I usually wonder why people stop to look at traffic accidents. But I am no exception because last week I witnessed an accident close enough to see an intense image that all I could do was to stop and pray for the person.
The accident took place at the Asoke intersection in Bangkok at a peak traffic hour and I happened to be walking on the Asoke Intersection Sky Walk. Two cars and a motorcycle taxi driver were involved and not sure what happened to people on the cars, but the motorcycle guy was lying face down and his shoes and his motorcycle were a few feet away from him. At first glance there was no way he would survive but I started praying for him for a miracle. I don’t know him but I wanted him to survive.
A few minutes later, the ambulances arrived to the scene and the paramedics started performing CPR. I was so glad to see that he was still alive and I continued to pray for him. The paramedic team finally put him on the ambulance 10-15 minutes later.
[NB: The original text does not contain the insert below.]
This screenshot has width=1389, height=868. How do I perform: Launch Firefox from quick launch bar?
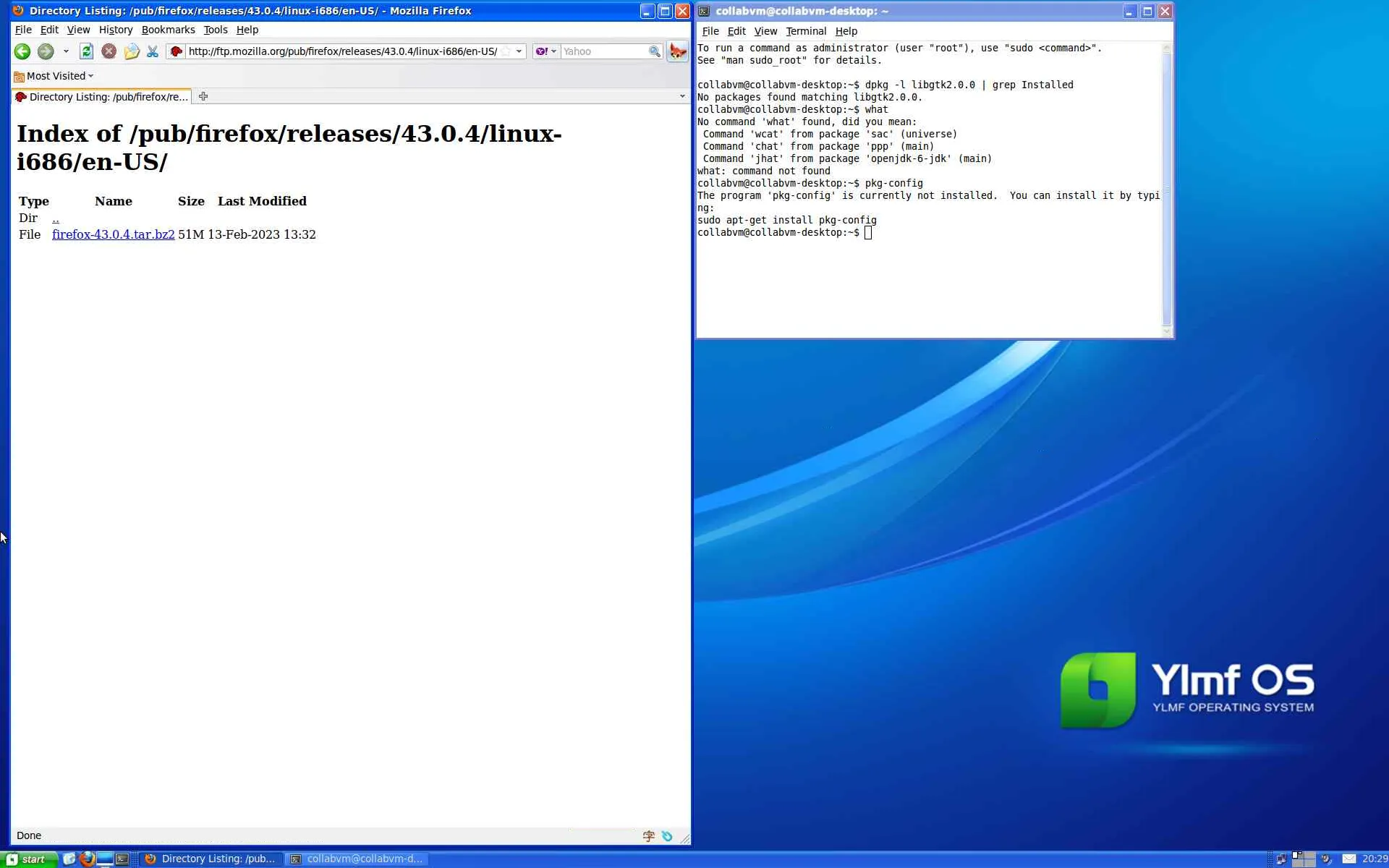pyautogui.click(x=88, y=859)
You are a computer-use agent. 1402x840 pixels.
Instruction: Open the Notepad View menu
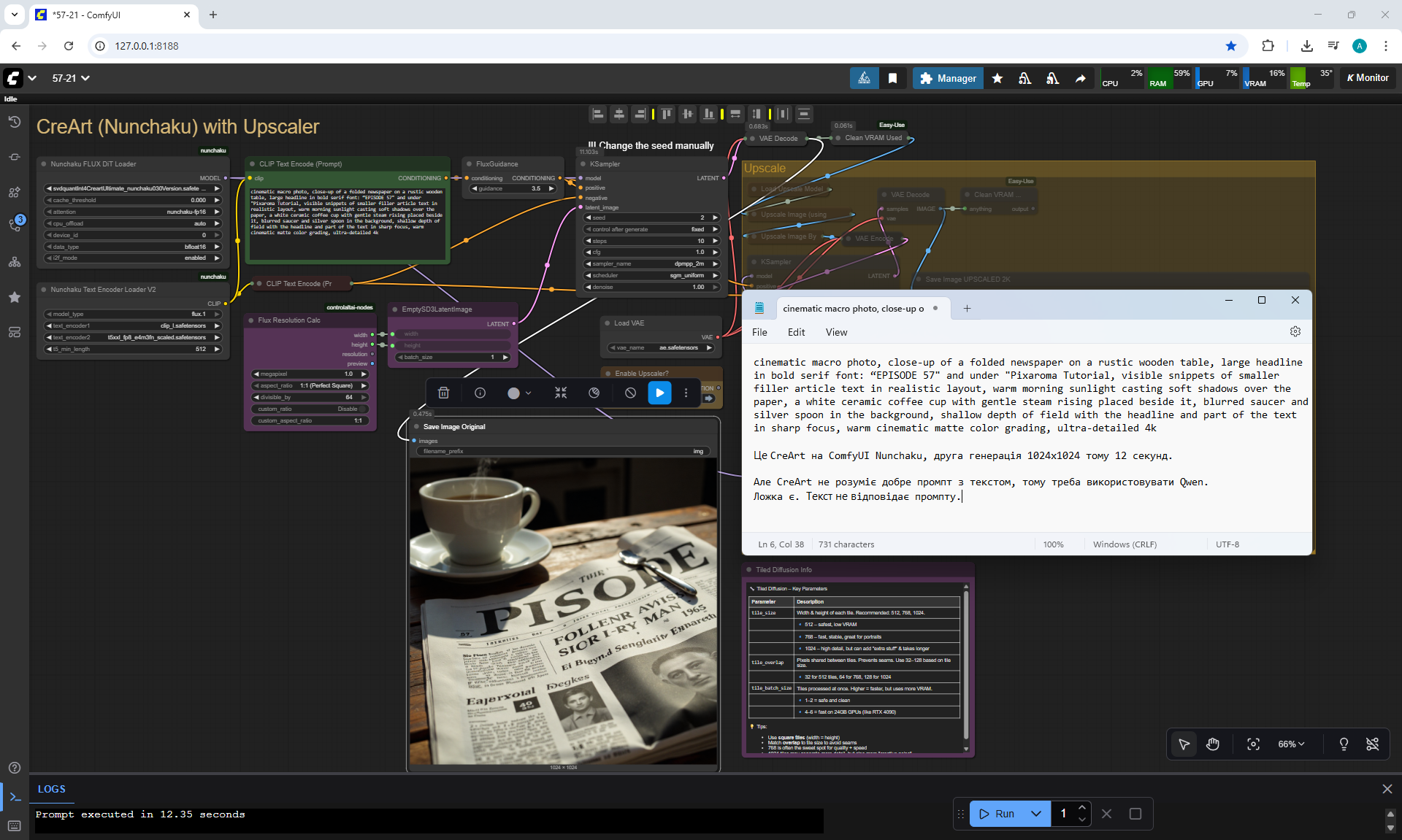[836, 332]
I don’t know what happened to him but I could only pray that he would be ok.
The same week during a weekly chapel at my school, I answered this question. “What would you do if you have only 24 hours to live?” IF I know I only have 24 hours to live, I “think” I would be ok because I could sort things out and hopefully make things right (may be) before I die.
But the problem is most of us don’t know when exactly we would take off from this life. Death can happen to anyone, anywhere, and at any time.
After seeing the above accident, I thought about Psalm 90:12 “Teach us to number our days that we may apply our hearts into wisdom.” Moses wrote Psalm 90 possibly in the desert. I don’t know about you but if I were in Moses’ situation in the desert with the complaining Israelites, that would be the least thing I want to pray. Teach us to number our days that we may apply our hearts into wisdom?
Most of the time I live my life as if I will never die. I make plans for future as if everything is in my hands. I live life as if I have time to sort things out later and wishing things will be solved on their own.
This week I was reminded that our days are numbered and death could happen to anyone, anywhere, and anyhow. Two questions I asked myself as I ponder today. Am I ready to die? Am I ready to face the death of my loved ones?